During the first impact between the forces Colonel Rossiter lost his head-piece, was shot in the right thigh, and otherwise wounded, but he bravely kept the field until victory was complete, when he was conveyed to Nottingham. Colonel Hacker, the commander of the Leicester horse, was wounded, and Colonel White, of the Nottingham horse, had his horse much cut about. These two "merited much honour for their expressed valour."

The Commonwealth side lost thirty men killed, in-including a cornet, and Captain Geeenwood, commanding the Derby troop, was dangerously wounded.

Gilbert Byron, Major-General of the Royalist side, was taken prisoner, and about thirty gentlemen, and, it is said, about 500 prisoners and 100 slain, including Colonel Michael Stanhope, and many trophies, including "ten colours of horse and foot, whereof the greatest part in cloak bags were not delivered out."

The early history of Willoughby and its divers fees are given by Dr. Thoroton; but perhaps we ought not to leave the village without noting that it was here that Radulphus Bugge, the wealthy wool-stapler of Nottingham, gradually acquired much of the land. His posterity assumed the name of Willoughby as far back as the reign of Edward II., and added so materially to the previous possessions that "at last this lordship became almost entire" to this family. At length, in the reign of James I., Sir Percival Willoughby married Bridgett, the heiress of Wollaton, and sold his Willoughby estates to Sir P. Hutchinson.
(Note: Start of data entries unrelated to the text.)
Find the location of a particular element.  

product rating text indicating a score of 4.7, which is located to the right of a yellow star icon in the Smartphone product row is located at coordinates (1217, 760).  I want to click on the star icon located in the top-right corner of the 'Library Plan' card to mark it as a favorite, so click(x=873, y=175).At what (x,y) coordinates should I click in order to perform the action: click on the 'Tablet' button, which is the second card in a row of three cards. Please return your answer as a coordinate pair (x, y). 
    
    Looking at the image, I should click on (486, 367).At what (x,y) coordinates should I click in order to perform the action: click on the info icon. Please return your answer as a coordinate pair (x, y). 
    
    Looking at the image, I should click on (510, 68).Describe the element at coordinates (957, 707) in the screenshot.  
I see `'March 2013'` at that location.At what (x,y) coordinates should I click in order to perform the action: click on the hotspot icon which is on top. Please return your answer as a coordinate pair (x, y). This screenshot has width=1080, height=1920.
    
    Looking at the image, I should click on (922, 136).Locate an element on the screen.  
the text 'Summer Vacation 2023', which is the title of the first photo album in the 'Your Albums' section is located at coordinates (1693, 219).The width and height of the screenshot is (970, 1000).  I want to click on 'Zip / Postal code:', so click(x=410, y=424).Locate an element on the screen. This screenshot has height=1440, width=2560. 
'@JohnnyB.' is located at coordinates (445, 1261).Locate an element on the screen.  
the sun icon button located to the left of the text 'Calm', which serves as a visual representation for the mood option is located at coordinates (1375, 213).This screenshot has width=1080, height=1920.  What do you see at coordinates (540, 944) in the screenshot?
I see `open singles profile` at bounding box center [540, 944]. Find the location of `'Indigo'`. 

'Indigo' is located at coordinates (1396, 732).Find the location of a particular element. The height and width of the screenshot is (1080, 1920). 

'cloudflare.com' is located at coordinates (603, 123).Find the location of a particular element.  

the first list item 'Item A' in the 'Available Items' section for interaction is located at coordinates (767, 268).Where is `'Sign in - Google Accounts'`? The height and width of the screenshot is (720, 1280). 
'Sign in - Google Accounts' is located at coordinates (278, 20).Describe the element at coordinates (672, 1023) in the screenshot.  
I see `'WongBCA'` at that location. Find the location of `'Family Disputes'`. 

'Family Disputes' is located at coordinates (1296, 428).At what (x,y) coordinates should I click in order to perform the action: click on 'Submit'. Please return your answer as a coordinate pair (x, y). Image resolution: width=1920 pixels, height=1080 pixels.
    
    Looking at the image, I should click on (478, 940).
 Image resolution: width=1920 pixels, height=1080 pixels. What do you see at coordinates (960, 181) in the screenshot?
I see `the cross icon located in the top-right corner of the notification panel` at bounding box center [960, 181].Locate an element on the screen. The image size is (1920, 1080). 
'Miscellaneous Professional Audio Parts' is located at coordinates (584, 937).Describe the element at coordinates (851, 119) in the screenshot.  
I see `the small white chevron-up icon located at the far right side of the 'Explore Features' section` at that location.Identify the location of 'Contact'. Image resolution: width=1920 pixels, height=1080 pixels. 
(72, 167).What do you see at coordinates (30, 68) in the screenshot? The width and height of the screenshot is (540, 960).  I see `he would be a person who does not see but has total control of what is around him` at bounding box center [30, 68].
In 1790, the Duke of Portland and John Plumptre, Esq., were the principal owners, and there were then several resident freeholders; now the lands are still in the hands of various owners, of whom Major G. C. Robertson, of Widmerpool, is the chief.

As the party passed out of Willoughby village the base of the village cross was pointed out, and on reaching Widmerpool the company alighted near the church, which is charmingly situated in the well laid-out grounds of the Hall. Rev. A. J. Wood, the rector, met the party, but as a visit to this church was not contemplated in the original programme no paper was read upon it. The church has been very handsomely restored during the last fifteen years by Major G. C. Robertson, who extended his hospitality to the members, and also caused many objects of interest, such as books, pictures, etc., to be laid out in the billiard room for inspection. Unfortunately, time did not admit of a long scrutiny, and re-entering the brakes the party returned to Nottingham, which was reached at seven o'clock. The day was fine throughout.